Trigonometric Ratios

 Trigonometric Ratios

As we have seen that a right-angled triangle consists of 3 sides, the perpendicular, the base and the hypotenuse. As we talk about ratios, 6 ratios can be obtained from these 3 sides which are as follows:

(i).  p/h            (ii).  b/h           (iii).  p/b          (iv).  b/p          (v). h/b            (vi).  h/p

These six ratios are called trigonometric ratios and they are given certain names.  

Now, let’s introduce the names for these ratios.
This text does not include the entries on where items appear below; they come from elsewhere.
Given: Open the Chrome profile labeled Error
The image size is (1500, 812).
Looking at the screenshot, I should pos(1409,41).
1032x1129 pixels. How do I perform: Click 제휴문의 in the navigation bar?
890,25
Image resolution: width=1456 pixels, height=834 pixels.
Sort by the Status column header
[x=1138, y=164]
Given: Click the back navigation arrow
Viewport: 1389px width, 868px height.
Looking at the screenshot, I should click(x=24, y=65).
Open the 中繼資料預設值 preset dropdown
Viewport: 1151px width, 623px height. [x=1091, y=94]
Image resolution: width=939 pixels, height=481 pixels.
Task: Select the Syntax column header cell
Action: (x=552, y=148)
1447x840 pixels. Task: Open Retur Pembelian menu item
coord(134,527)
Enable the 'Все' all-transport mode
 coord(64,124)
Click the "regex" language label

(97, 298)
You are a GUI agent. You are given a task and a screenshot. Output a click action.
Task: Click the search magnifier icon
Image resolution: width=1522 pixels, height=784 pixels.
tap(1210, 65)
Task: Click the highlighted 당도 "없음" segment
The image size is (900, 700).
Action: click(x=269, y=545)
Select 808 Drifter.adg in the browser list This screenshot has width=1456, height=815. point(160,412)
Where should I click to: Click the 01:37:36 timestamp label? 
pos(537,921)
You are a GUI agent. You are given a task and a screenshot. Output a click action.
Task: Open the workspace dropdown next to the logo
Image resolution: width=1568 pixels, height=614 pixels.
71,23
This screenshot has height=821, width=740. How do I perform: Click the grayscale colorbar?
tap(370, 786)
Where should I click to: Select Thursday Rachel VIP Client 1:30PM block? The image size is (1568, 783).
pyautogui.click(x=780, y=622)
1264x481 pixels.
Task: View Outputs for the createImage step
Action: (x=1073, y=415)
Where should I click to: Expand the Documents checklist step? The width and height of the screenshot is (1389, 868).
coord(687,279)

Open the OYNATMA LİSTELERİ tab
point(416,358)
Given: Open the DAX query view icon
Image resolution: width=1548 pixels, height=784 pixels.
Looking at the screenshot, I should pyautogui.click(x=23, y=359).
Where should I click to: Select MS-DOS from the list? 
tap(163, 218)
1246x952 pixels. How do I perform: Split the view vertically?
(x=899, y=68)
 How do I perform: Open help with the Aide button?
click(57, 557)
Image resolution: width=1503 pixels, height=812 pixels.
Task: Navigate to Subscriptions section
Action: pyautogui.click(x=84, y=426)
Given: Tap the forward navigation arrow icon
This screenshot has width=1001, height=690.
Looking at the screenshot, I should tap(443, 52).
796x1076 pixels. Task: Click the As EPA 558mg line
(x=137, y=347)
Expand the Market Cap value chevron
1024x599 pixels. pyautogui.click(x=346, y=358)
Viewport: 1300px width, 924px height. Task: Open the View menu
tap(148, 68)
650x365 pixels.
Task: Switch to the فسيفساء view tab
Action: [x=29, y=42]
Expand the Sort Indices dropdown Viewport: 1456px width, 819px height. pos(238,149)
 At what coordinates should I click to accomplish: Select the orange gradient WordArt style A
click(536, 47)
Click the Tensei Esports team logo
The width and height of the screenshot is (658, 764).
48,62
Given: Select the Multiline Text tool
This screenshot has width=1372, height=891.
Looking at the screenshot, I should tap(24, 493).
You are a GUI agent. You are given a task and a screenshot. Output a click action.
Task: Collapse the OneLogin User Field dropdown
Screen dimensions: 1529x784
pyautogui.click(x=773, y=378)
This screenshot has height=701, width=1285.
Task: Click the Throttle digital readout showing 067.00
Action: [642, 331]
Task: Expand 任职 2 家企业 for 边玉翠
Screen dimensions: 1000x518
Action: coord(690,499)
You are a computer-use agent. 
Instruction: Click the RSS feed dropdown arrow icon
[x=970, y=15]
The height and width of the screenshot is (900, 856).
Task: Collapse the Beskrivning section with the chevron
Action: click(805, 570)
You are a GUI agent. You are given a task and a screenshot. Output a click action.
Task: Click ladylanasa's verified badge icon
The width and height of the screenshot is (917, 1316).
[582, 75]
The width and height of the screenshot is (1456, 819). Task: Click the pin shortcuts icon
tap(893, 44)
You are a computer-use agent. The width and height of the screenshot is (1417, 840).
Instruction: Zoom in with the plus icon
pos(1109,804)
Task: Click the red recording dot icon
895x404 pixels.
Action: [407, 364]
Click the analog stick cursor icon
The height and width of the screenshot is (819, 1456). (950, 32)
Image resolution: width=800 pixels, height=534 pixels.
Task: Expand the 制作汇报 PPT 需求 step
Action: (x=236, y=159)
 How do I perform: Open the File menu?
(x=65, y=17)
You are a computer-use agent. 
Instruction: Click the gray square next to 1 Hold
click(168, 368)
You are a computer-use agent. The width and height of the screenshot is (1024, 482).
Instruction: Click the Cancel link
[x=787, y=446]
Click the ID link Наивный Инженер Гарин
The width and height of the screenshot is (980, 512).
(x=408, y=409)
S. No.	Ratio	Nomenclature	Abbreviation
1.	p/h	sine	sin
2.	b/h	cosine	cos
3.	p/b	tangent	tan
4.	b/p	cotangent	cot
5.	h/b	secant	sec
6.	h/p	cosecant	Cosec/csc

  1.  In ∆ ABC given alongside find all the trigonometric rations for the reference angle θ.

     Solution,

     Here In, ∆ ABC, <B = 90˚

     And < ACB = θ is the reference angle.

     So, AB = perpendicular, BC = base and AC = hypotenuse.

sinθ = p/h       =          AB/AC

cosθ =  b/h      =          BC/AC

tanθ = p/b        =          AB/BC

Secθ = h/b       =          AC/BC

cosecθ = h/p    =          AC/AB

cotθ =  b/p      =         BC/AB

2.  From the adjoining figure, prove tanθ = 12/5

    

Solution,

In right-angled ∆ ABD,

(AD)² = (BD)² + (AB)²

Or,       (15)² = (9)² + (AB)²

Or,       (AB)² = 225 – 81

Or,       (AB)² = 144

Or,       (AB)² = (12)²

            AB = 12

Again, In right-angled ∆ ABC,

(AC)² = (AB)² + (BC)²

Or,       (13)² = (12)² + (BC)²

Or,       169 = 144 + (BC)²

Or,       (BC)² = 169 – 144

Or,       (BC)² = 25

Or,       (BC)² = (5)²

            BC = 5

Now,   tanθ = AB/BC

            tanθ = 12/5 proved.